# START OF Extracted information

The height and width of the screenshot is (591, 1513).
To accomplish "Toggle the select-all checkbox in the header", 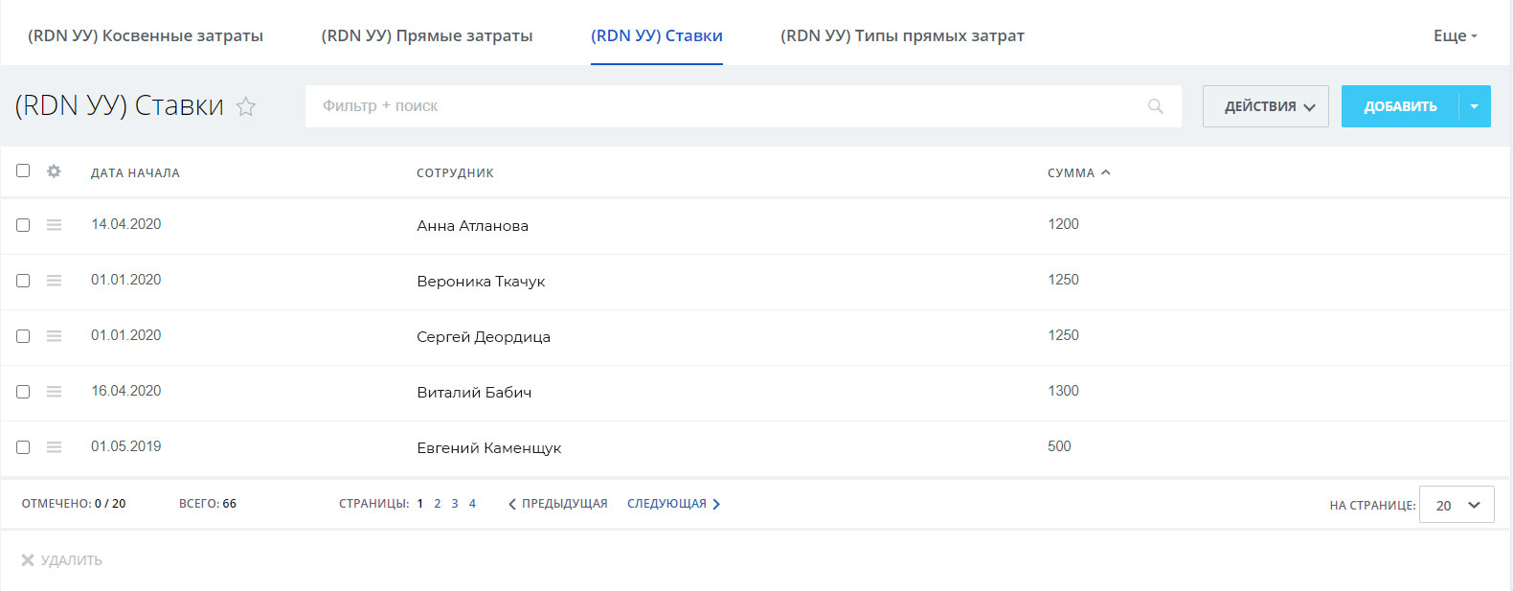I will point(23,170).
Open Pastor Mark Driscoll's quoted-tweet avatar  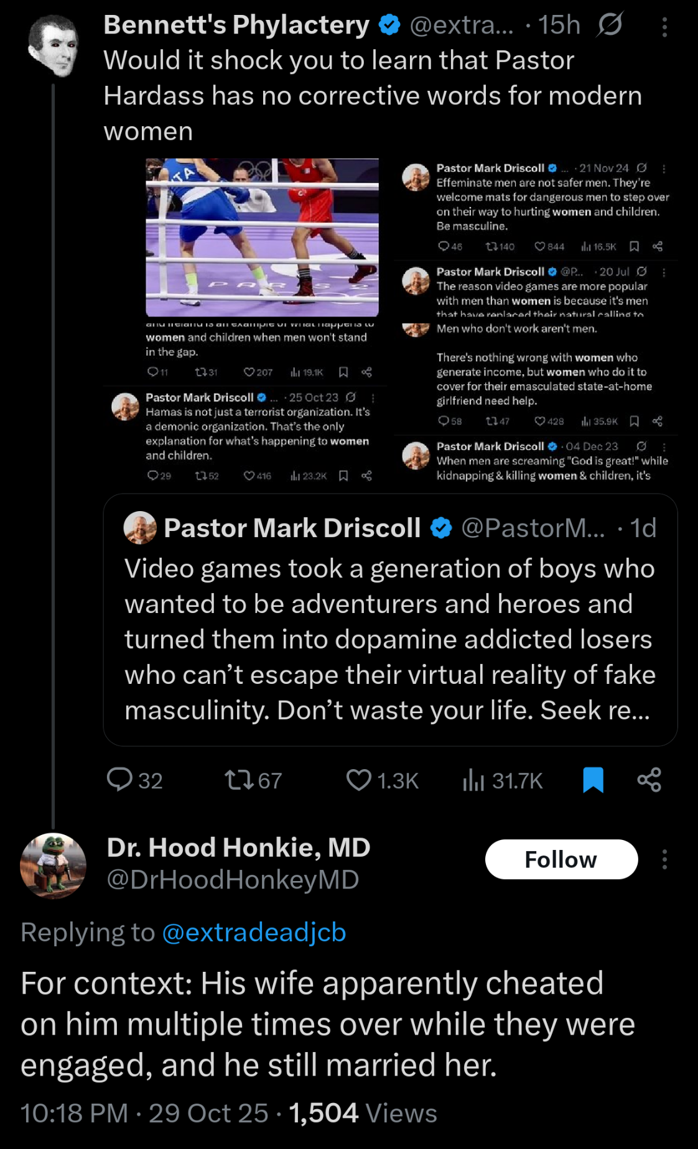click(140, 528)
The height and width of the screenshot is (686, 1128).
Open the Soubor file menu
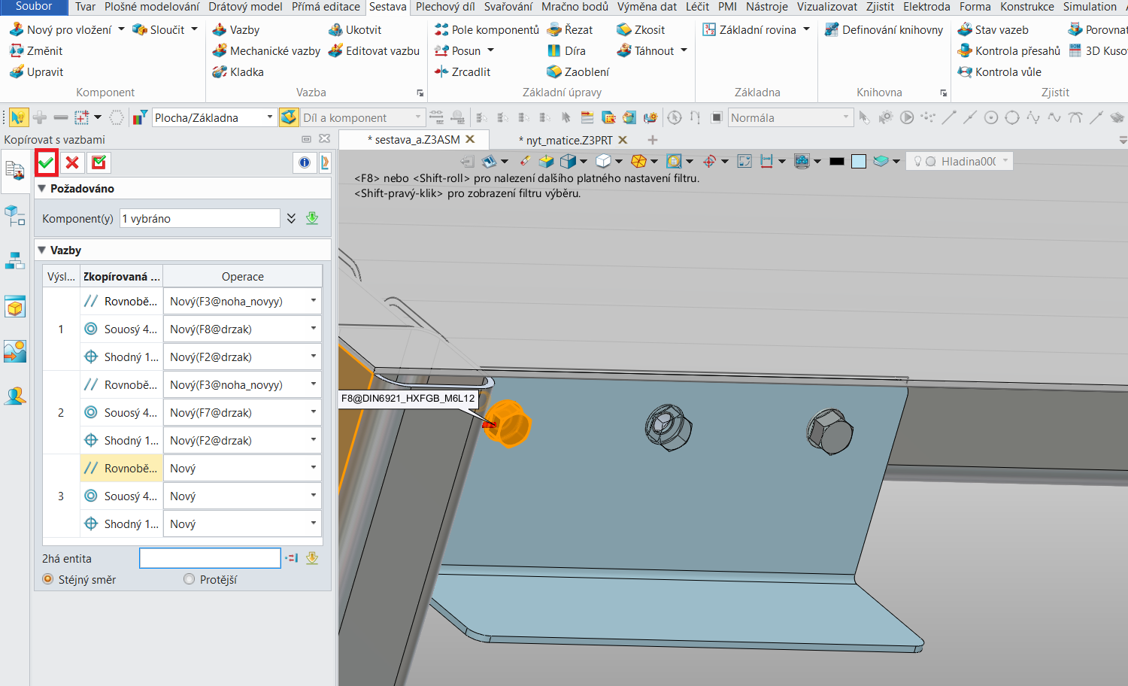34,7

# END OF Extracted information

What you have to do ▸ Edit everything from the line containing "The height and width of the screenshot is (686, 1128)." down to the end of the rows, changing "menu" to "dropdown" and keeping all else unchanged. Leave the pictures out of your answer.

Right answer ▸
The height and width of the screenshot is (686, 1128).
Open the Soubor file dropdown
34,7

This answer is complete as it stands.